_Action item:_
Go line by line through the listing below and copy those that hold "agent".

......

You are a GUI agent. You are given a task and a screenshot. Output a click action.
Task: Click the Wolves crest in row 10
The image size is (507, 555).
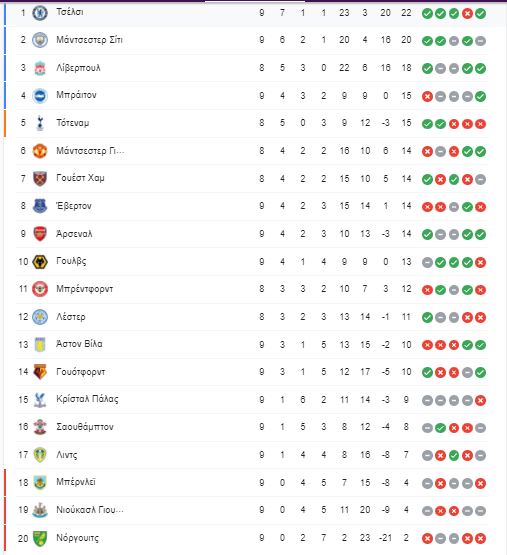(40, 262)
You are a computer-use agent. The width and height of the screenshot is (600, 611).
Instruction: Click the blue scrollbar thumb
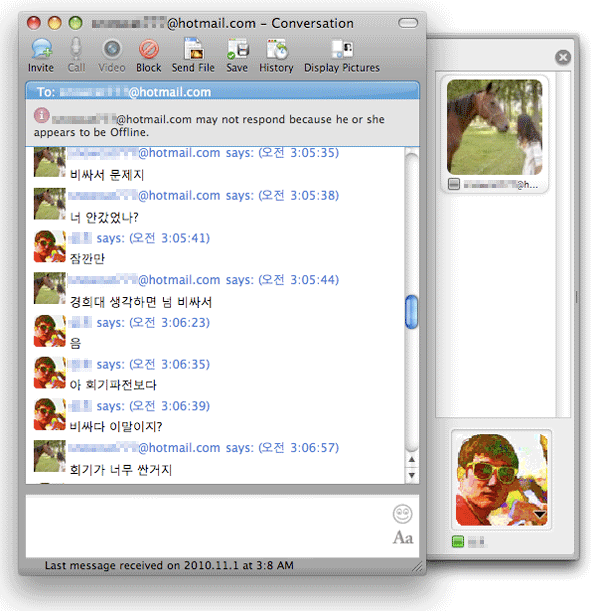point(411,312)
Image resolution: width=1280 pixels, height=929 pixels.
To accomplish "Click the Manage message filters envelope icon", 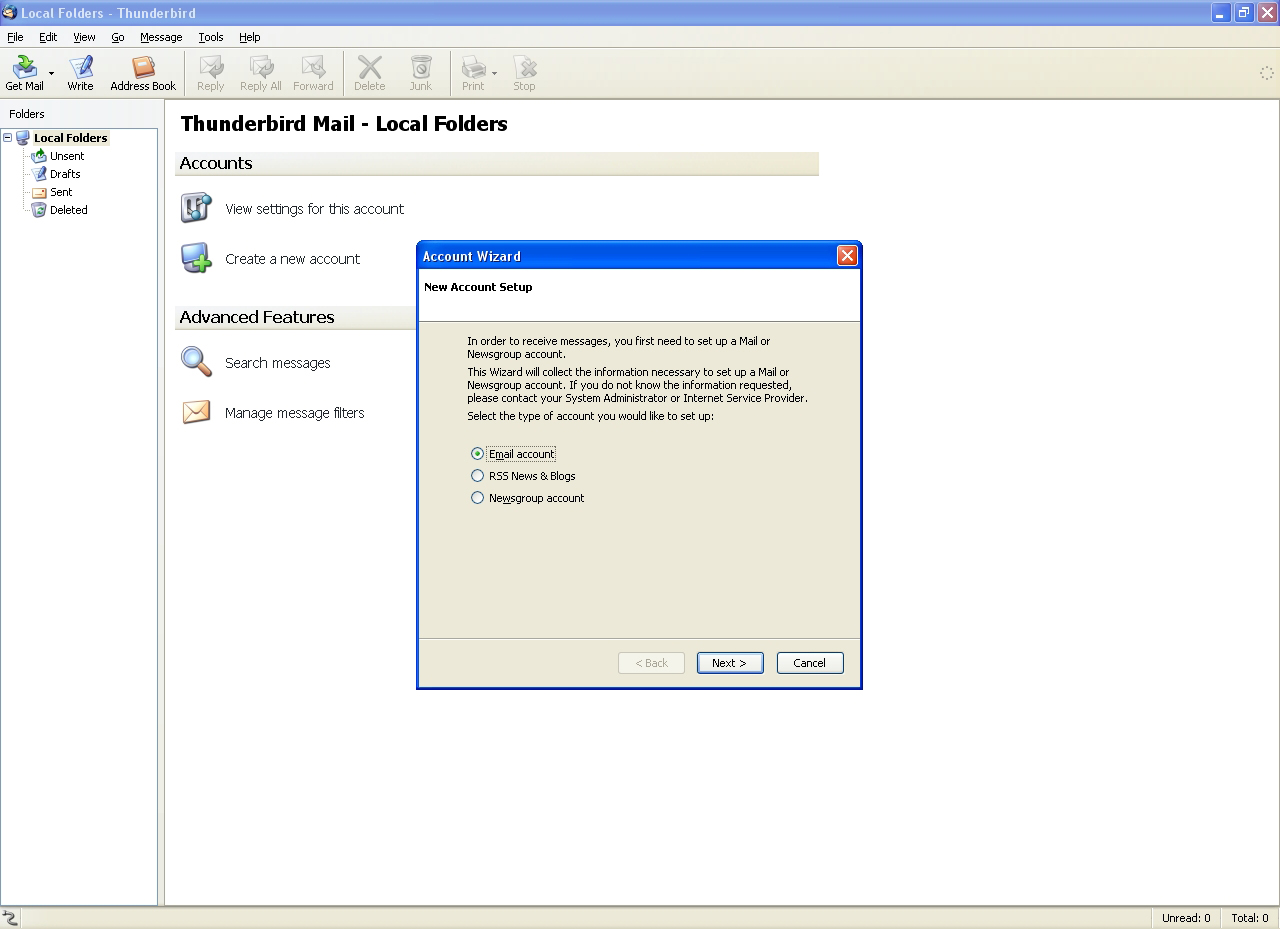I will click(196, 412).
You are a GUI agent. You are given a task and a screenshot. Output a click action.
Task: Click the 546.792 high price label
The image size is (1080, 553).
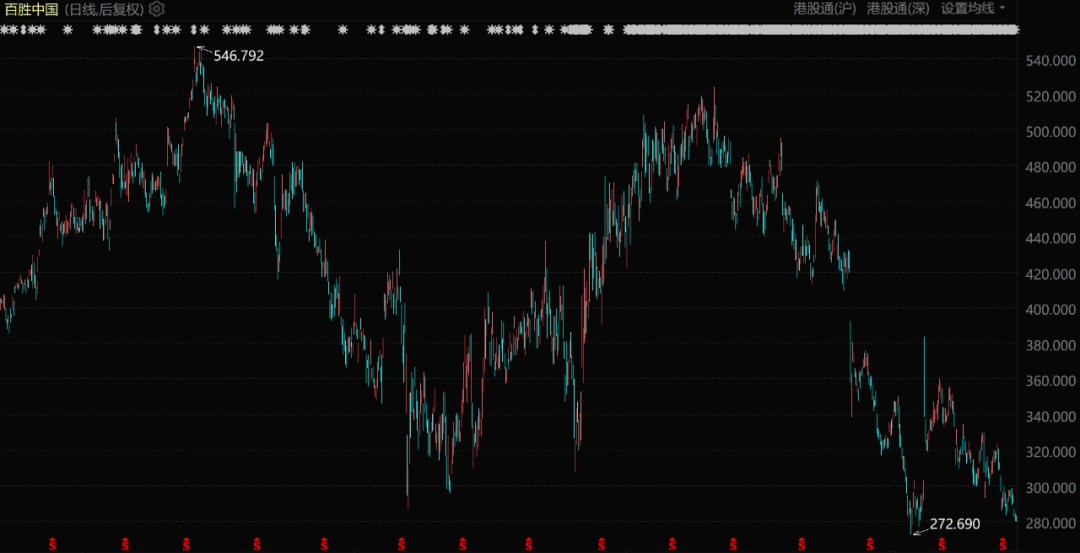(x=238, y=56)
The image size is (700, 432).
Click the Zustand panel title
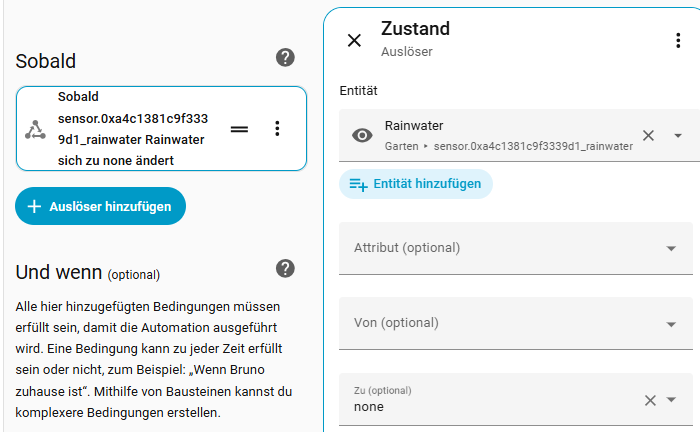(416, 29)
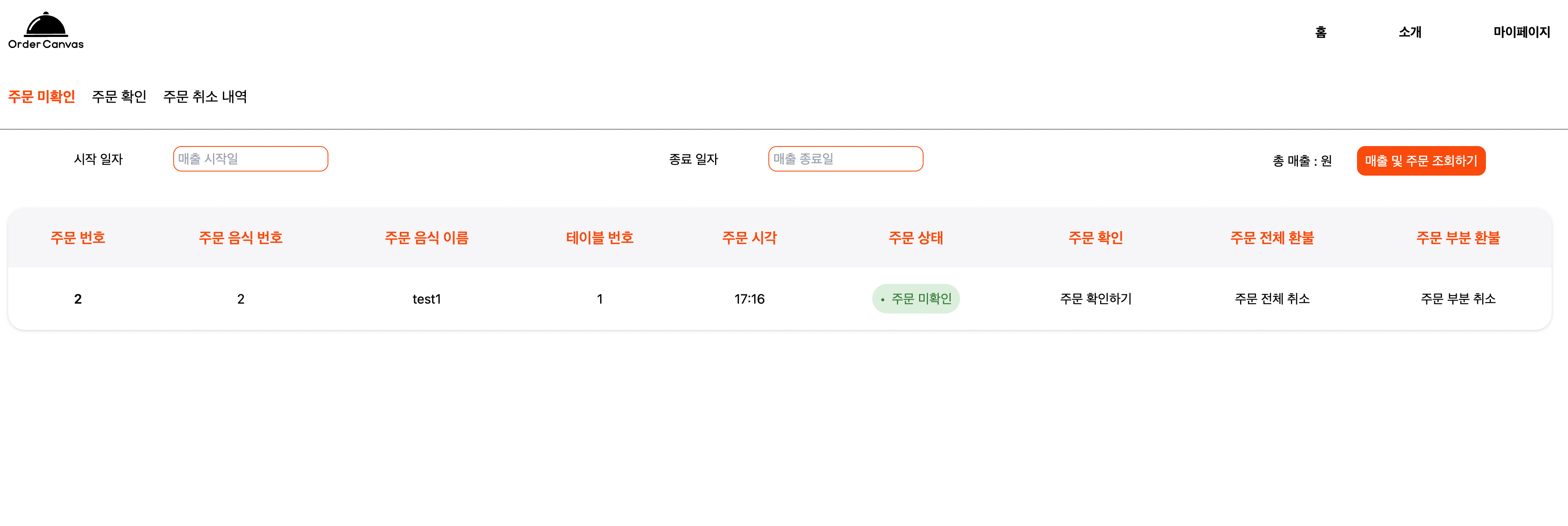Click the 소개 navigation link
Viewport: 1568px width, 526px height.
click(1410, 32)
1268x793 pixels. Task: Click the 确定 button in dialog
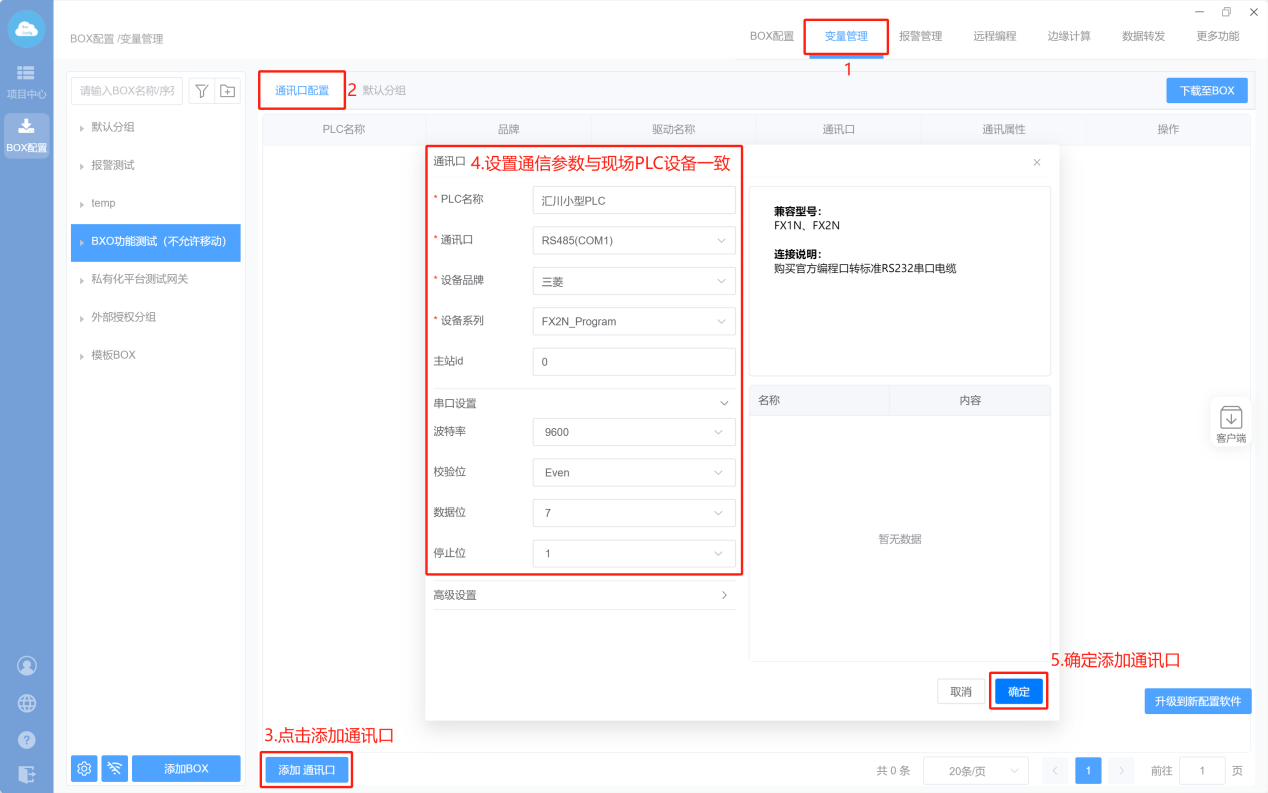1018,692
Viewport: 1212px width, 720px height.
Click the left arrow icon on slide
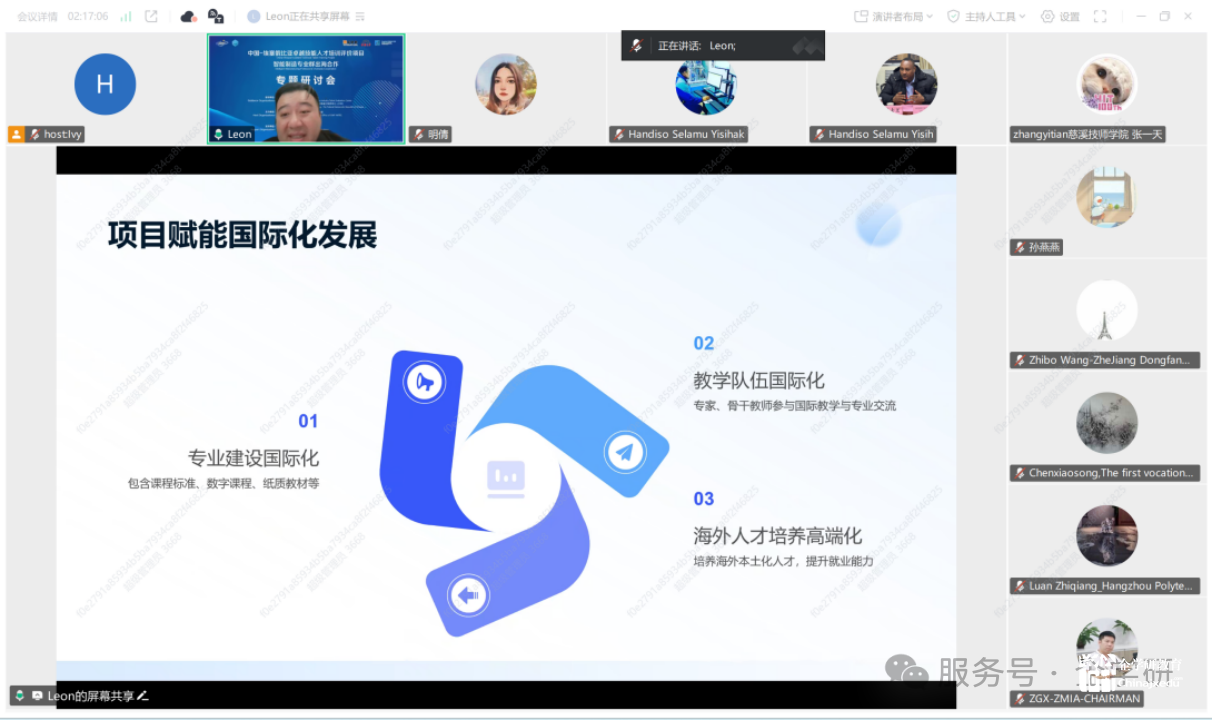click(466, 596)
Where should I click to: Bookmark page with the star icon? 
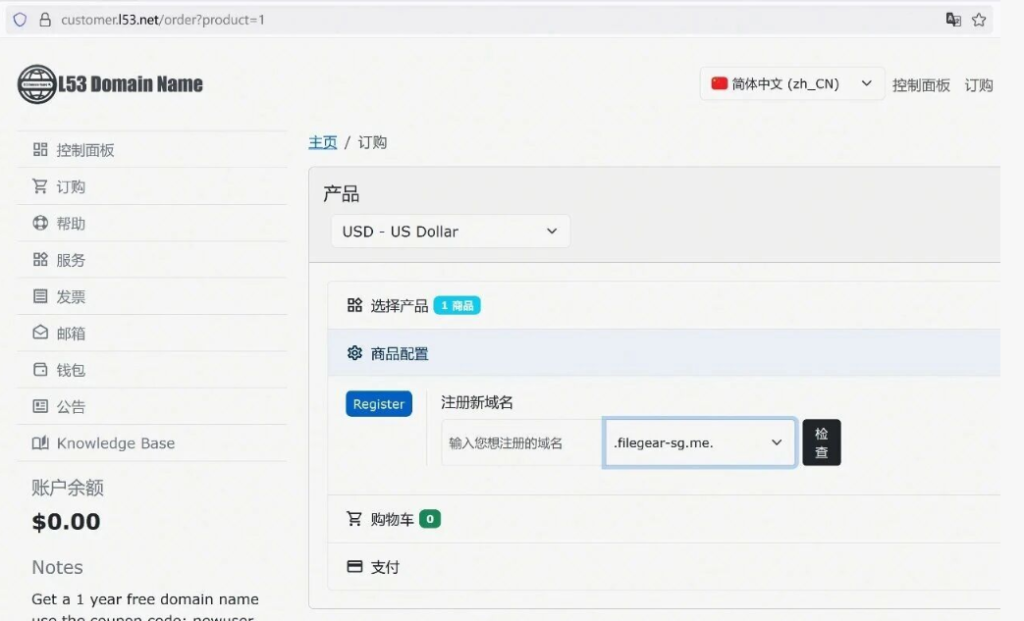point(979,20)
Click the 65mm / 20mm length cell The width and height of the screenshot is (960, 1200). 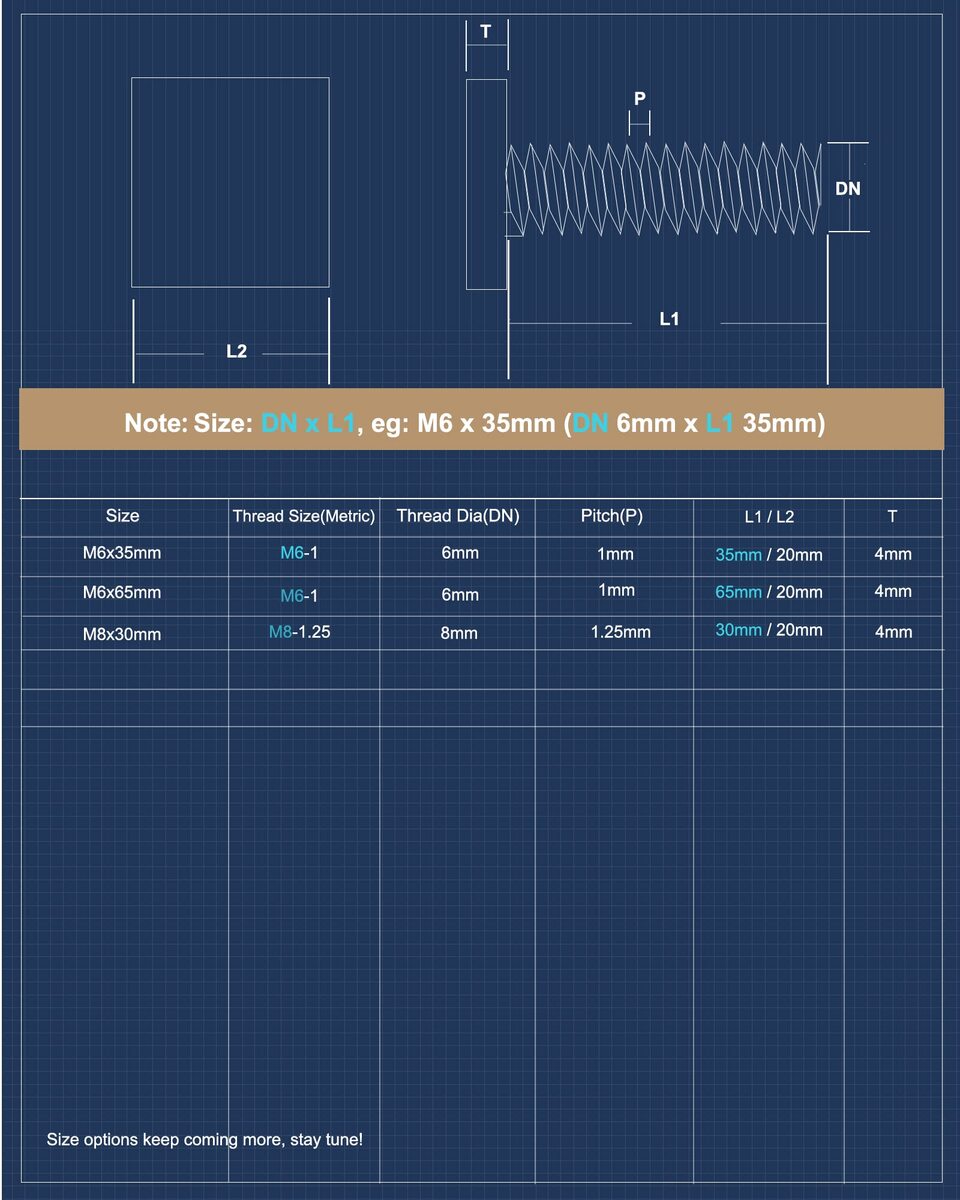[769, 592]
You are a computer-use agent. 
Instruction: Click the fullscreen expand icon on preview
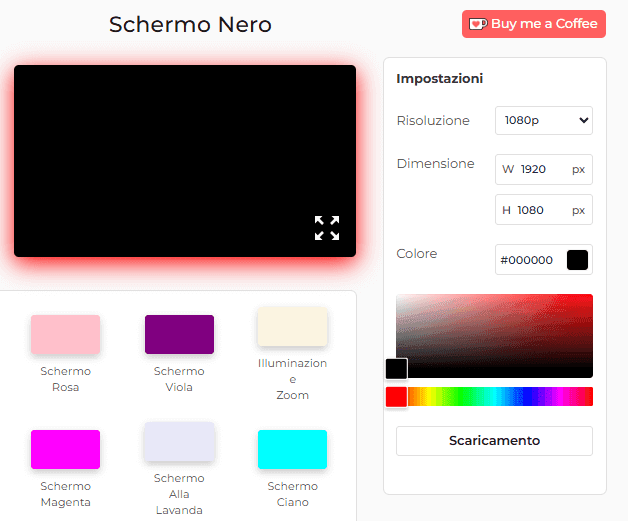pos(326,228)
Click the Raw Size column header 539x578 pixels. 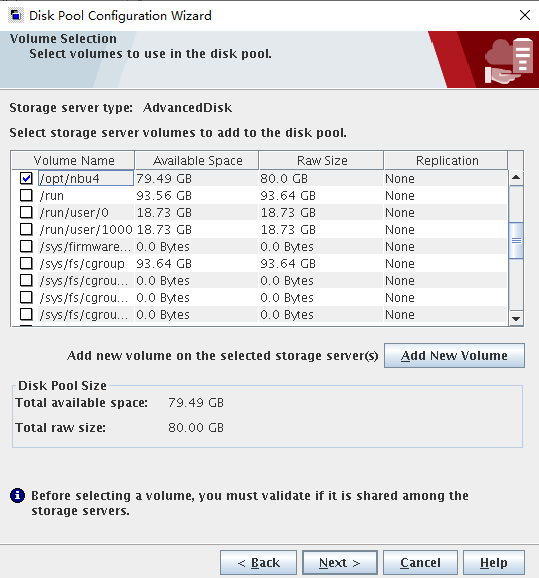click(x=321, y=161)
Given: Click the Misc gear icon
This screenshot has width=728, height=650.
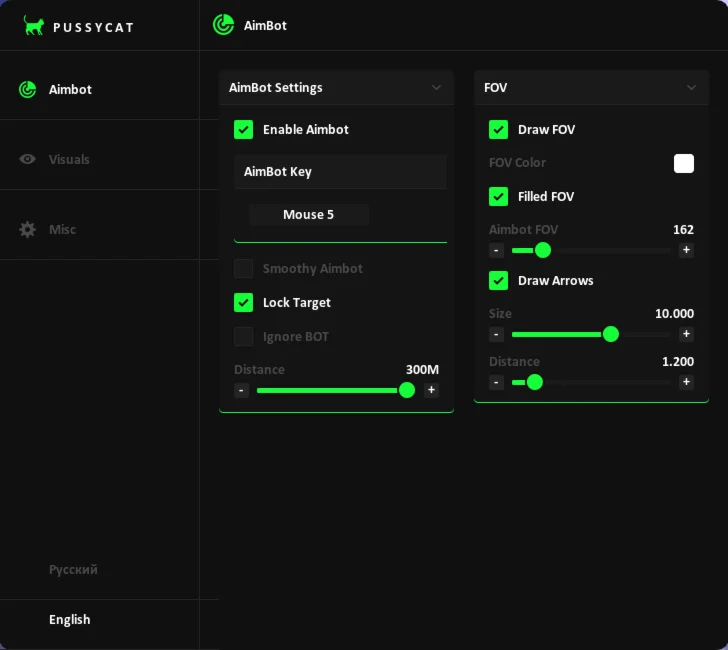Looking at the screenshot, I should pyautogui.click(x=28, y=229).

......

_Written answer:_
You are a GUI agent. You are given a task and a screenshot. Output a click action.
You are a computer-use agent. The width and height of the screenshot is (600, 611).
You are a GUI agent. You are given a task and a screenshot. Output a click action.
You are a computer-use agent. 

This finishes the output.